OUR SAY: Workforce message very important for the classroom

MENTION finding a job at the moment and it is the workforce changes the Abbott government is trying to implement that come to mind, but Thursday was a reminder of the important role of the NSW government, particularly through education and not just in the classroom.

With a jobs expo underway it was an excellent opportunity for both Minister for Aboriginal Affairs Victor Dominello and Minister for Women Pru Goward to focus on the opportunities and inequities in the labour market.

Minister Goward’s message to young women and to employers was that it takes more than a legislative framework to change workplace practices, it takes a change in attitude, and not just from employers.

While employers do need to take steps to counter gender bias when hiring staff it is important that girls and young women contemplating subject choices at school and career paths don’t limit their options by avoiding trades traditionally associated with men.

In Orange the sight of women in mining industry gear is not unusual and many have found well paid work driving very expensive heavy machinery, but in skilled trades in general they are under represented and the workforce is the poorer for it.

There are also barriers to women’s career progress because of inflexible and often discriminatory attitudes to maternity leave, childcare and structuring part-time work.

Minister Dominello praised the progress which has been made in providing school and vocational education for indigenous students here.
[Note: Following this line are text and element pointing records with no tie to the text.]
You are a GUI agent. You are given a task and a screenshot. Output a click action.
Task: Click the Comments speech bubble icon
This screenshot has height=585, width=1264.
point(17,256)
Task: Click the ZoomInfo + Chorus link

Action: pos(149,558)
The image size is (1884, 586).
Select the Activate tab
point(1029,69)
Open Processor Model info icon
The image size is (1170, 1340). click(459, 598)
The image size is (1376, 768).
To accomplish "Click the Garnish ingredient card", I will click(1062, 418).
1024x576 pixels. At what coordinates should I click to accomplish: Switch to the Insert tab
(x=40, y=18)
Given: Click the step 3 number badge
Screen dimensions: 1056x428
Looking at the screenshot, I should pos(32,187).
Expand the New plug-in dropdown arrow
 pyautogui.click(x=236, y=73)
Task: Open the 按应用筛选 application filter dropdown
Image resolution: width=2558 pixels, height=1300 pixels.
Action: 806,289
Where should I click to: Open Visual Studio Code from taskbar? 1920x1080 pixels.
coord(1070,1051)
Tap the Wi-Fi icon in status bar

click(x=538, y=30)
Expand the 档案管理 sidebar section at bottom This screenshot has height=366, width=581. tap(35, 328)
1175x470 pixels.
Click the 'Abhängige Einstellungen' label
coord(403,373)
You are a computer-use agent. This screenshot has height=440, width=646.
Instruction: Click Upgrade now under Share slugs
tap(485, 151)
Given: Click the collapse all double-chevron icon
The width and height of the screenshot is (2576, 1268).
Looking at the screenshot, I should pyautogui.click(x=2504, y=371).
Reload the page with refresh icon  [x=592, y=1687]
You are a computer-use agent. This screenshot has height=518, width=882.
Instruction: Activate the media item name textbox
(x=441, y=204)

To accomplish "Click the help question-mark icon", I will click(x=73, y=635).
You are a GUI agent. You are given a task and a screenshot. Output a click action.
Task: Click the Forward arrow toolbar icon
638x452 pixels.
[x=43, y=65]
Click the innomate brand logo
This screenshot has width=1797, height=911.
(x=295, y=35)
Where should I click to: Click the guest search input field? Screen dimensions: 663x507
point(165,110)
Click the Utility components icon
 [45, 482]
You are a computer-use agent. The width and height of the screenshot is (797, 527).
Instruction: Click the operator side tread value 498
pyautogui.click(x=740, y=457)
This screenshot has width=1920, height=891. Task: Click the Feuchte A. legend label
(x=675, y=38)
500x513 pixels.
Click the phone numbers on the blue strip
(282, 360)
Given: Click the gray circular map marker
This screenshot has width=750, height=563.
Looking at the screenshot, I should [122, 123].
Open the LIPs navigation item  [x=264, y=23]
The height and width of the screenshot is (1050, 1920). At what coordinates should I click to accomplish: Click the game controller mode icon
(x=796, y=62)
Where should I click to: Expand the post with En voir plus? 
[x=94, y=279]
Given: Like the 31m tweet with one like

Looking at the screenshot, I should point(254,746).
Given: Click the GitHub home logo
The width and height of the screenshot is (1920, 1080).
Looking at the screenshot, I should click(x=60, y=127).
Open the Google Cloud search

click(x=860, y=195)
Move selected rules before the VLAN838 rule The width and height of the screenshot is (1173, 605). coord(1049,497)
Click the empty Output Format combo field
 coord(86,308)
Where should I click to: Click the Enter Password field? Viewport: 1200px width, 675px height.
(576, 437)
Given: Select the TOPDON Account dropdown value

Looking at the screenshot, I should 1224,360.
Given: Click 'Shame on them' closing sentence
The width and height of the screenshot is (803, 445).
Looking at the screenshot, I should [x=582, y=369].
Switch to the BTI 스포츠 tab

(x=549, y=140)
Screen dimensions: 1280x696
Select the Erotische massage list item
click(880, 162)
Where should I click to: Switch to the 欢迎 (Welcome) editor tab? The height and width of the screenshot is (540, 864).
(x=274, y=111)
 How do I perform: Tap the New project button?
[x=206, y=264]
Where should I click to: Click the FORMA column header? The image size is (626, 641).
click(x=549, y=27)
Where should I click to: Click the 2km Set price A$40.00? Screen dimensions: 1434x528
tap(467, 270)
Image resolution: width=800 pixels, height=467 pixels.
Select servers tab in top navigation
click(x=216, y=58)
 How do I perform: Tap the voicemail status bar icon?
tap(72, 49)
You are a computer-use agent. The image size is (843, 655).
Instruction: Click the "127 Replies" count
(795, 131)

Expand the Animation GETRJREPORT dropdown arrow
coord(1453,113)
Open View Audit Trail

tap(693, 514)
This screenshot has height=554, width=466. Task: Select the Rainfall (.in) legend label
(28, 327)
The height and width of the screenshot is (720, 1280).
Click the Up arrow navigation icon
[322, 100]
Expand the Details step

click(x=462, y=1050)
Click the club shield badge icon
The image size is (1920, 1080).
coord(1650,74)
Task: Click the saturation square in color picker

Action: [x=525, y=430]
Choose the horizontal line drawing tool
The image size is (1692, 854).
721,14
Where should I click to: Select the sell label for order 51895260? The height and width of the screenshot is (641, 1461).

In Canobolas Rural Technology High School and TAFE’S Winhanganha Aboriginal learning centre Orange has two educational facilities which are helping overcome the stubbornly high levels of unemployment in the indigenous community.

Mr Dominello pointed to a recent survey which found a substantial number of Australians considered Aboriginal people lazy and unfairly favoured with government programs. What many Australians removed from the Aboriginal experience don’t see is the poor educational outcomes and limited job opportunities which have confronted Aborigines in the past.

Access to meaningful employment is a right every Australian should enjoy but this is not the reality. In Orange concrete steps are being taken towards this goal.